NASA to send mission to Titan's seas
In a bid to study the Earth\'s past more closely, NASA is reportedly planning a future mission to Saturn\'s moon Titan.
Washington: In a bid to study the Earth's past more closely, NASA is reportedly planning a future mission to Saturn's moon Titan.
Studying Titan is thought to be looking back in time at an embryonic Earth as Titan is the only moon in the solar system to have a significant atmosphere and this atmosphere is known to possess its own methane cycle, like Earth's water cycle.
NASA has showcased their vision of a submersible robot that could explore Titan's vast lakes of liquid methane and ethane, reported Discovery News.

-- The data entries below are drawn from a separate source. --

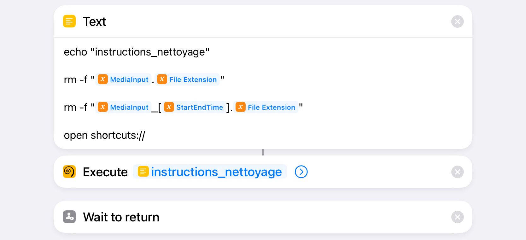Delete the Execute action using its X
Viewport: 526px width, 240px height.
(457, 172)
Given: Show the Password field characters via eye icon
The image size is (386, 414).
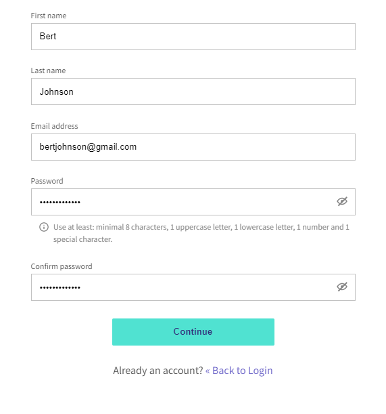Looking at the screenshot, I should point(342,201).
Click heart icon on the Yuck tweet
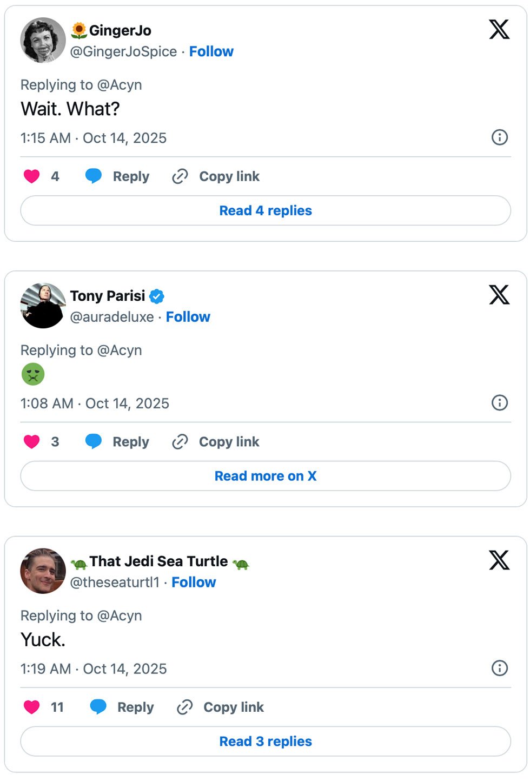The image size is (530, 781). point(32,707)
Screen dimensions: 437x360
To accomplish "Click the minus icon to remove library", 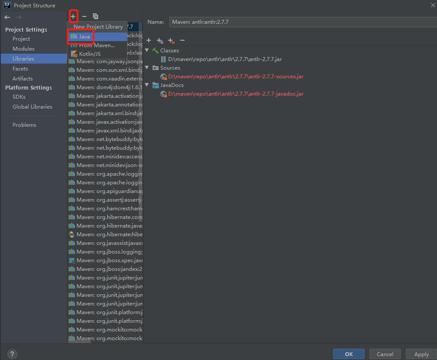I will (x=84, y=16).
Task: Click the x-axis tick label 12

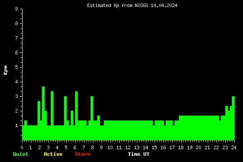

NASA's Cassini spacecraft has extensively studied several seas during multiple flybys, some of which average a few metres deep, whereas others have depths of over 200 metres - the maximum depth at which Cassini's radar instrument can penetrate.
So, if scientists are to properly explore Titan, they must find a way to dive into these seas to reveal their secrets.

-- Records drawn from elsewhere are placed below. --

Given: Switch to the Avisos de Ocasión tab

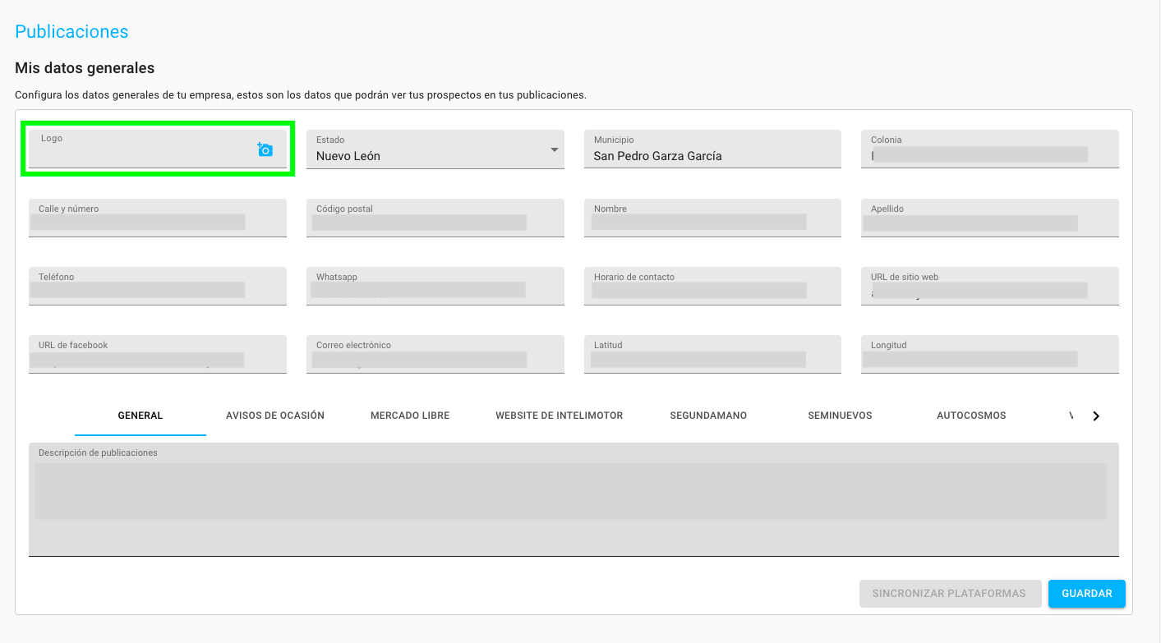Looking at the screenshot, I should point(275,416).
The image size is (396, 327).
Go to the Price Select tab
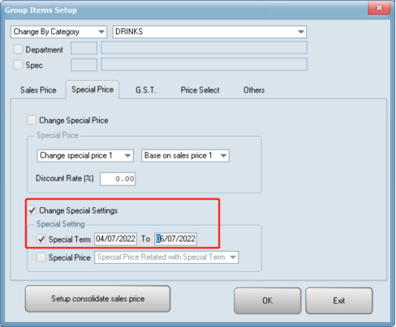tap(200, 90)
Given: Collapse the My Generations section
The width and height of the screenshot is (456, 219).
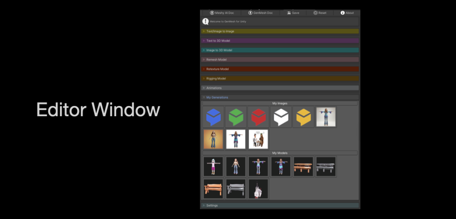Looking at the screenshot, I should coord(217,97).
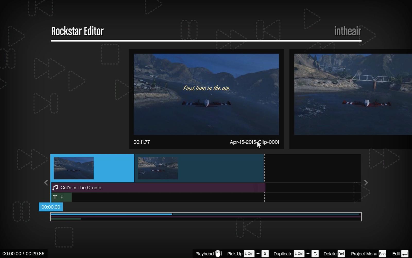This screenshot has height=258, width=412.
Task: Click the Edit label in bottom bar
Action: pyautogui.click(x=396, y=254)
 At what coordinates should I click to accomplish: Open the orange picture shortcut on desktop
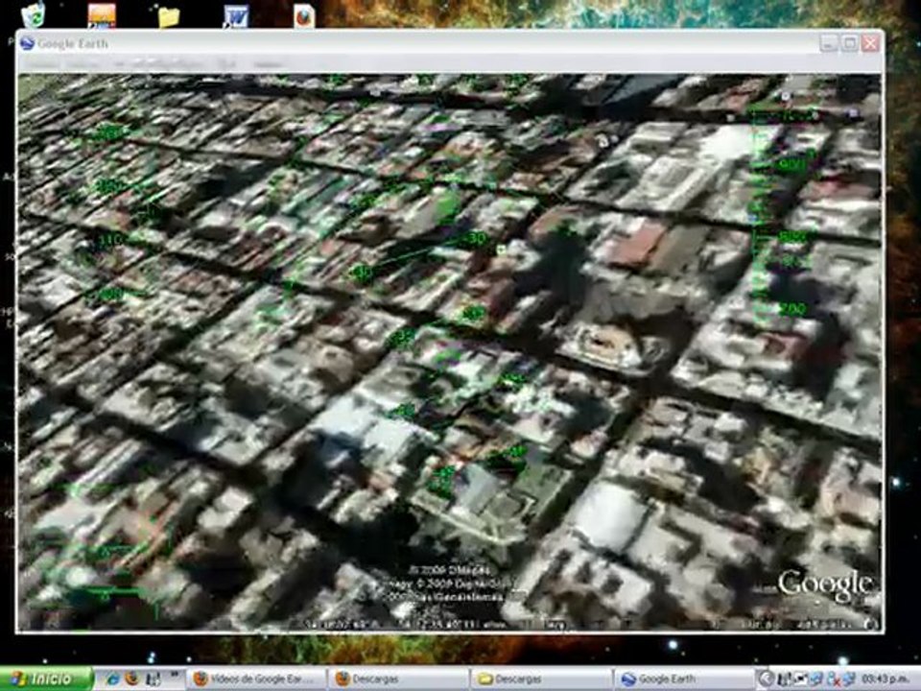[102, 14]
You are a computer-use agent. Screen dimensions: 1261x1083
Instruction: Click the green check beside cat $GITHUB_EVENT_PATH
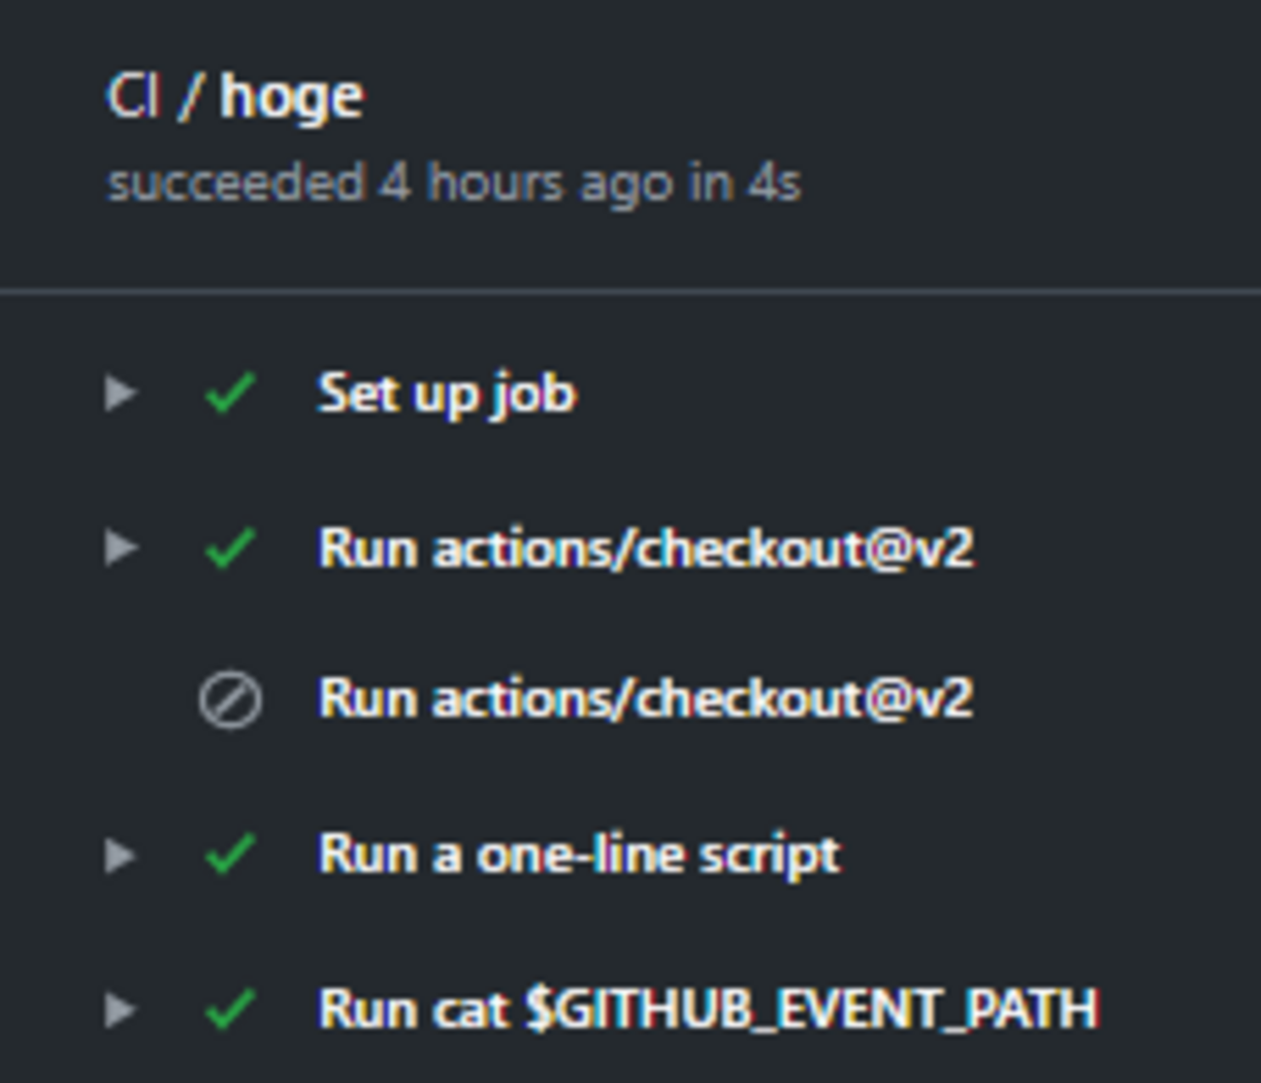[x=230, y=1009]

At this year's Innovative Advanced Concepts (NIAC) Symposium, a Titan submarine concept was showcased by NASA Glenn's COMPASS Team and researchers from the Applied Research Lab.
"Measurement of the trace organic components of the sea, that may exhibit pre-biotic chemical evolution, will be an important objective," the scientists wrote.

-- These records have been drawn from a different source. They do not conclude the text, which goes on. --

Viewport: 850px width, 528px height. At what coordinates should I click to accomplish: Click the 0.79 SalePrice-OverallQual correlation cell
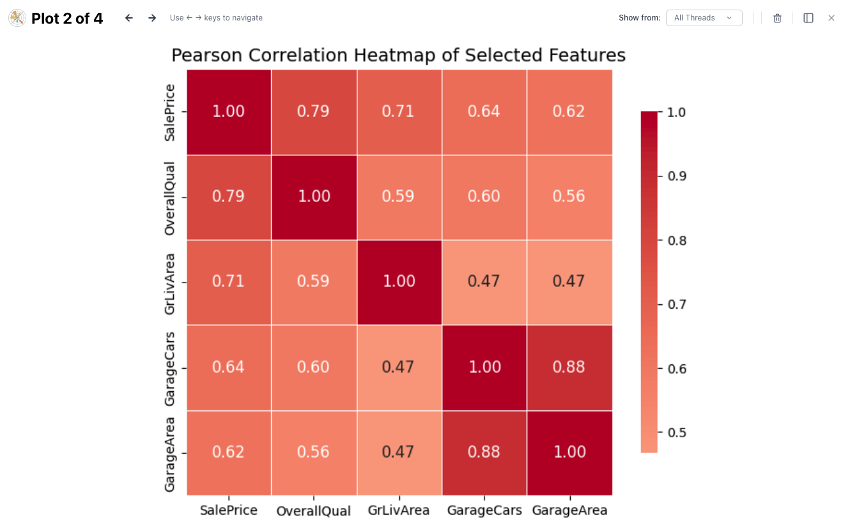point(313,111)
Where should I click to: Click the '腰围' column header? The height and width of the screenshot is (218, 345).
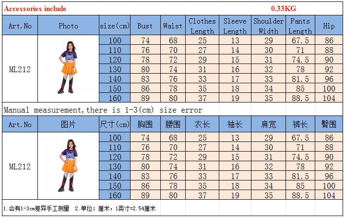[173, 125]
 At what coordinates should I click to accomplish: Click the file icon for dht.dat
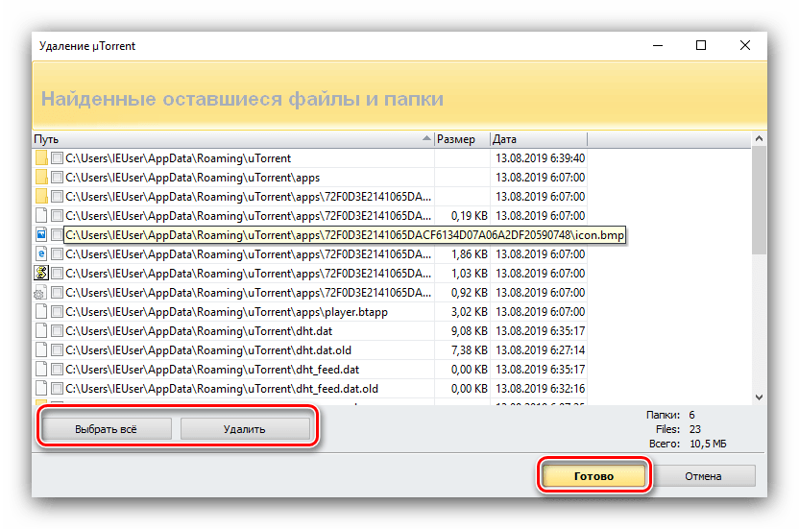coord(40,330)
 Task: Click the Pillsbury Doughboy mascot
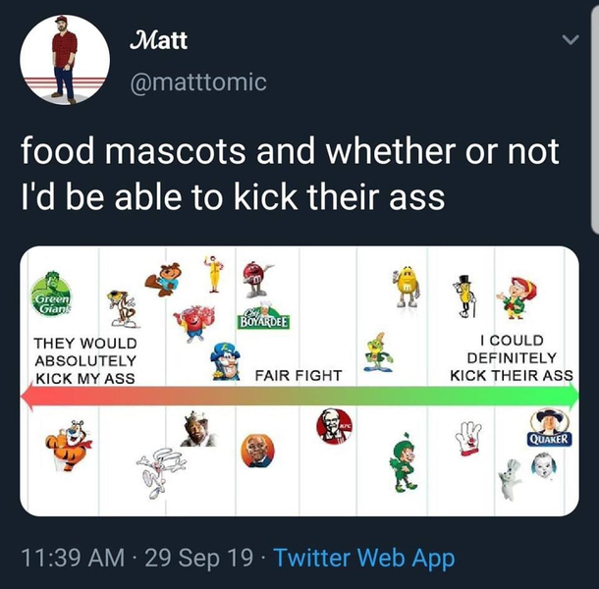[x=511, y=480]
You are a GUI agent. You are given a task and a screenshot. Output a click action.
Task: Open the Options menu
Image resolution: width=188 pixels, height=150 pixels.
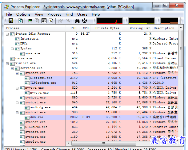pyautogui.click(x=23, y=14)
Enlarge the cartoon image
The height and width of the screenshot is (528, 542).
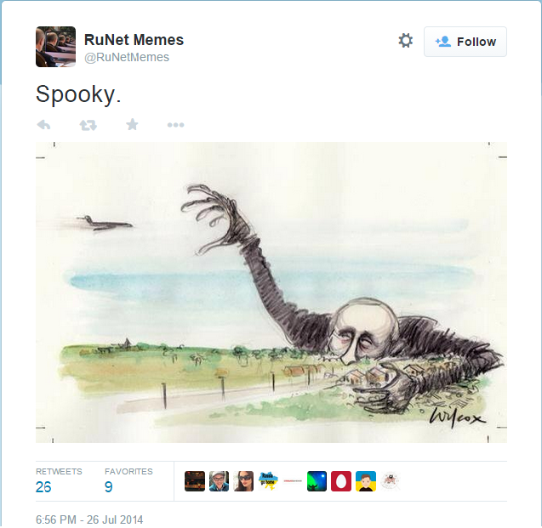[x=271, y=292]
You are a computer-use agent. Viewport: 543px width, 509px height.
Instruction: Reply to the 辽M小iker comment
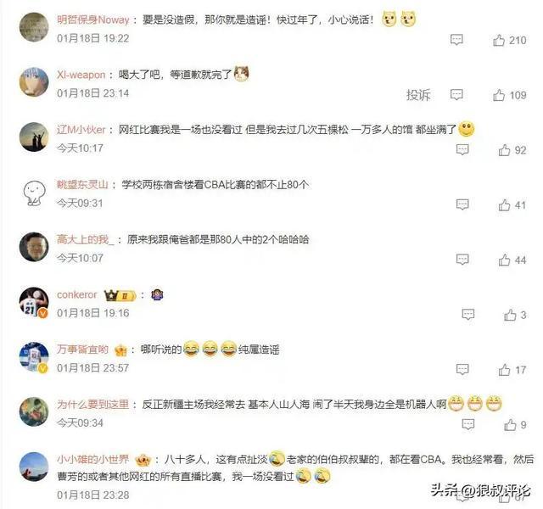(462, 149)
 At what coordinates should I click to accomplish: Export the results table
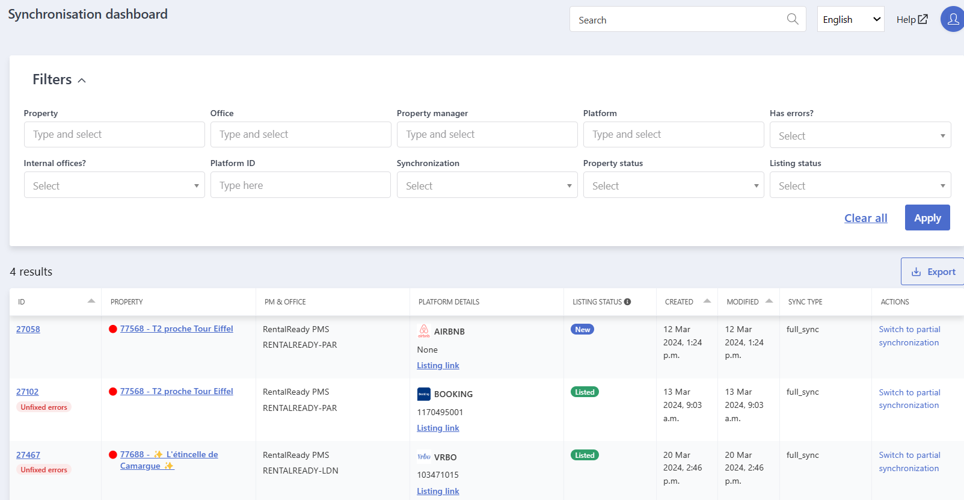(x=933, y=271)
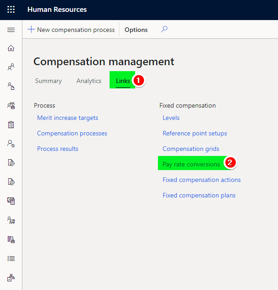Switch to the Analytics tab
Screen dimensions: 278x290
[89, 81]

Envisaged as a possible mission to Titan's largest sea, Kracken Mare, the autonomous submersible would be designed to make a 90-day, 2,000-kilometre voyage exploring the depths of this vast and very alien marine environment.
Communicating with Earth would not be possible when the vehicle is submerged, so it would need to make regular ascents to the surface to transmit science data.